**What the exercise asks**
Nothing but the records beneath, reproduced exactly, should appear in the answer.

━━━━━ Working data

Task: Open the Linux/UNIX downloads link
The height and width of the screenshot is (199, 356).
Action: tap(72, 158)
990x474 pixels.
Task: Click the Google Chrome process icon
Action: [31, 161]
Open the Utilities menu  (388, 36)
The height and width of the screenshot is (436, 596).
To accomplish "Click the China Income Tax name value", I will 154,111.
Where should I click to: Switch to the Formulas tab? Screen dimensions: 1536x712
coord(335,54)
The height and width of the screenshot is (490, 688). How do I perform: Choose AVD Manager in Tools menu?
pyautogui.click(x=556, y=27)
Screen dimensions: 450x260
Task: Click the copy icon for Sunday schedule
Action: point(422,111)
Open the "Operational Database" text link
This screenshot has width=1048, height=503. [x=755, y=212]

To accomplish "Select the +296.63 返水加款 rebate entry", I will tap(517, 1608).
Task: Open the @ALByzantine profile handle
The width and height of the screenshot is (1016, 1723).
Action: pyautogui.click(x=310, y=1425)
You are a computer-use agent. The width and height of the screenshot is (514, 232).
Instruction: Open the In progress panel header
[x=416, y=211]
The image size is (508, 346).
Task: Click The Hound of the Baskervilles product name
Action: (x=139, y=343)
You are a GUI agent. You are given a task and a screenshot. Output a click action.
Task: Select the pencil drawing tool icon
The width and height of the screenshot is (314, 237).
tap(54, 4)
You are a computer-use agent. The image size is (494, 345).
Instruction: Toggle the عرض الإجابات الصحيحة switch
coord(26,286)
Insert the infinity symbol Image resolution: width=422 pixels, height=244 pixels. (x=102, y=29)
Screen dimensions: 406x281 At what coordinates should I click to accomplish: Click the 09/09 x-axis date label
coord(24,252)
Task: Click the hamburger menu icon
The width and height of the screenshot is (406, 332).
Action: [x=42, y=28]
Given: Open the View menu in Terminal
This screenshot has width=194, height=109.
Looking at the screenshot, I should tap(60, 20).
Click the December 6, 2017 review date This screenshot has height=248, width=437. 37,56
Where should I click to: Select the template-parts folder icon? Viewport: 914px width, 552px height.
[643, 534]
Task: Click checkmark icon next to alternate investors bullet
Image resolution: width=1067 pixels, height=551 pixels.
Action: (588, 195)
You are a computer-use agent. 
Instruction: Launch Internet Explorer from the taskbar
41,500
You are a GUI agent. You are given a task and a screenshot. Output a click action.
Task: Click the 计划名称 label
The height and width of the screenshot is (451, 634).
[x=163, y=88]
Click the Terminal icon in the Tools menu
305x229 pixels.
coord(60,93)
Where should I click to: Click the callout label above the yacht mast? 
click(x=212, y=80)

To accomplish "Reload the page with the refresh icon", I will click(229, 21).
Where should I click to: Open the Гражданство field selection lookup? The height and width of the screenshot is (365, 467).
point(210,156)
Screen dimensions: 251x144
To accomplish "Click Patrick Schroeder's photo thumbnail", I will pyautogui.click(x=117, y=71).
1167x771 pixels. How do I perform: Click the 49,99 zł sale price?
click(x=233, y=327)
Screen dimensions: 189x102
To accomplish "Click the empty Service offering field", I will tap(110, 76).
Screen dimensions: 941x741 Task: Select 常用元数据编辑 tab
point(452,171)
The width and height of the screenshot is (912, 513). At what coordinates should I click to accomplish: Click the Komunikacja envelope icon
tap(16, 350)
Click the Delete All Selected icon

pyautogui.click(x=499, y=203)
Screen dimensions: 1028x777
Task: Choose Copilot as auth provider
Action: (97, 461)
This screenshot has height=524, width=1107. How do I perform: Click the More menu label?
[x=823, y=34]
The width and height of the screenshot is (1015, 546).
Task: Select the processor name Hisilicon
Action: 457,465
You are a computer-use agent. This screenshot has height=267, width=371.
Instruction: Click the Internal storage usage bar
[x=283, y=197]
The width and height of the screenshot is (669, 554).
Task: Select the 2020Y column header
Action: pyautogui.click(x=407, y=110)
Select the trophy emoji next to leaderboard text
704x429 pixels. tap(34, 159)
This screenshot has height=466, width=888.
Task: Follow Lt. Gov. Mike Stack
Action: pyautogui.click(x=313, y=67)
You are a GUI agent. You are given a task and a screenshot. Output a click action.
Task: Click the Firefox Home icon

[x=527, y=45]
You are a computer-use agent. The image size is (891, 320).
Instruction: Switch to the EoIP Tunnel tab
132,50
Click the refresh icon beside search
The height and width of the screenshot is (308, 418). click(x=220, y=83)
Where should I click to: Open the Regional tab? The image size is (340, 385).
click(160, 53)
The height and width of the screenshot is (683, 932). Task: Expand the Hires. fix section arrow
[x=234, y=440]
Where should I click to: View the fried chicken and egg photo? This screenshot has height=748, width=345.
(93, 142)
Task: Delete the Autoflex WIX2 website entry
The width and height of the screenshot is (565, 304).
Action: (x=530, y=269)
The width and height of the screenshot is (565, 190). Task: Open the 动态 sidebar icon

━━━━━━━━━━

**Answer box**
Task: Open the Linux/UNIX downloads link
The height and width of the screenshot is (199, 356).
Action: tap(72, 158)
990x474 pixels.
Task: Click the Google Chrome process icon
Action: [31, 161]
Open the Utilities menu  (388, 36)
The height and width of the screenshot is (436, 596).
To accomplish "Click the China Income Tax name value", I will 154,111.
Where should I click to: Switch to the Formulas tab? Screen dimensions: 1536x712
coord(335,54)
The height and width of the screenshot is (490, 688). How do I perform: Choose AVD Manager in Tools menu?
pyautogui.click(x=556, y=27)
Screen dimensions: 450x260
Task: Click the copy icon for Sunday schedule
Action: point(422,111)
Open the "Operational Database" text link
This screenshot has width=1048, height=503. [x=755, y=212]

To accomplish "Select the +296.63 返水加款 rebate entry", I will tap(517, 1608).
Task: Open the @ALByzantine profile handle
The width and height of the screenshot is (1016, 1723).
Action: pyautogui.click(x=310, y=1425)
You are a computer-use agent. The width and height of the screenshot is (514, 232).
Instruction: Open the In progress panel header
[x=416, y=211]
The image size is (508, 346).
Task: Click The Hound of the Baskervilles product name
Action: (x=139, y=343)
You are a GUI agent. You are given a task and a screenshot. Output a click action.
Task: Select the pencil drawing tool icon
The width and height of the screenshot is (314, 237).
tap(54, 4)
You are a computer-use agent. The image size is (494, 345).
Instruction: Toggle the عرض الإجابات الصحيحة switch
coord(26,286)
Insert the infinity symbol Image resolution: width=422 pixels, height=244 pixels. (x=102, y=29)
Screen dimensions: 406x281 At what coordinates should I click to accomplish: Click the 09/09 x-axis date label
coord(24,252)
Task: Click the hamburger menu icon
The width and height of the screenshot is (406, 332).
Action: [x=42, y=28]
Given: Open the View menu in Terminal
This screenshot has width=194, height=109.
Looking at the screenshot, I should tap(60, 20).
Click the December 6, 2017 review date This screenshot has height=248, width=437. 37,56
Where should I click to: Select the template-parts folder icon? Viewport: 914px width, 552px height.
[643, 534]
Task: Click checkmark icon next to alternate investors bullet
Image resolution: width=1067 pixels, height=551 pixels.
Action: (588, 195)
You are a computer-use agent. 
Instruction: Launch Internet Explorer from the taskbar
41,500
You are a GUI agent. You are given a task and a screenshot. Output a click action.
Task: Click the 计划名称 label
The height and width of the screenshot is (451, 634).
[x=163, y=88]
Click the Terminal icon in the Tools menu
305x229 pixels.
coord(60,93)
Where should I click to: Click the callout label above the yacht mast? 
click(x=212, y=80)

To accomplish "Reload the page with the refresh icon", I will click(229, 21).
Where should I click to: Open the Гражданство field selection lookup? The height and width of the screenshot is (365, 467).
point(210,156)
Screen dimensions: 251x144
To accomplish "Click Patrick Schroeder's photo thumbnail", I will pyautogui.click(x=117, y=71).
1167x771 pixels. How do I perform: Click the 49,99 zł sale price?
click(x=233, y=327)
Screen dimensions: 189x102
To accomplish "Click the empty Service offering field", I will tap(110, 76).
Screen dimensions: 941x741 Task: Select 常用元数据编辑 tab
point(452,171)
The width and height of the screenshot is (912, 513). At what coordinates should I click to accomplish: Click the Komunikacja envelope icon
tap(16, 350)
Click the Delete All Selected icon

pyautogui.click(x=499, y=203)
Screen dimensions: 1028x777
Task: Choose Copilot as auth provider
Action: (97, 461)
This screenshot has height=524, width=1107. How do I perform: Click the More menu label?
[x=823, y=34]
The width and height of the screenshot is (1015, 546).
Task: Select the processor name Hisilicon
Action: 457,465
You are a computer-use agent. This screenshot has height=267, width=371.
Instruction: Click the Internal storage usage bar
[x=283, y=197]
The width and height of the screenshot is (669, 554).
Task: Select the 2020Y column header
Action: pyautogui.click(x=407, y=110)
Select the trophy emoji next to leaderboard text
704x429 pixels. tap(34, 159)
This screenshot has height=466, width=888.
Task: Follow Lt. Gov. Mike Stack
Action: pyautogui.click(x=313, y=67)
You are a GUI agent. You are given a task and a screenshot. Output a click action.
Task: Click the Firefox Home icon

[x=527, y=45]
You are a computer-use agent. The image size is (891, 320).
Instruction: Switch to the EoIP Tunnel tab
132,50
Click the refresh icon beside search
The height and width of the screenshot is (308, 418). click(x=220, y=83)
Where should I click to: Open the Regional tab? The image size is (340, 385).
click(160, 53)
The height and width of the screenshot is (683, 932). Task: Expand the Hires. fix section arrow
[x=234, y=440]
Where should I click to: View the fried chicken and egg photo? This screenshot has height=748, width=345.
(93, 142)
Task: Delete the Autoflex WIX2 website entry
The width and height of the screenshot is (565, 304).
Action: (x=530, y=269)
The width and height of the screenshot is (565, 190). Task: Open the 动态 sidebar icon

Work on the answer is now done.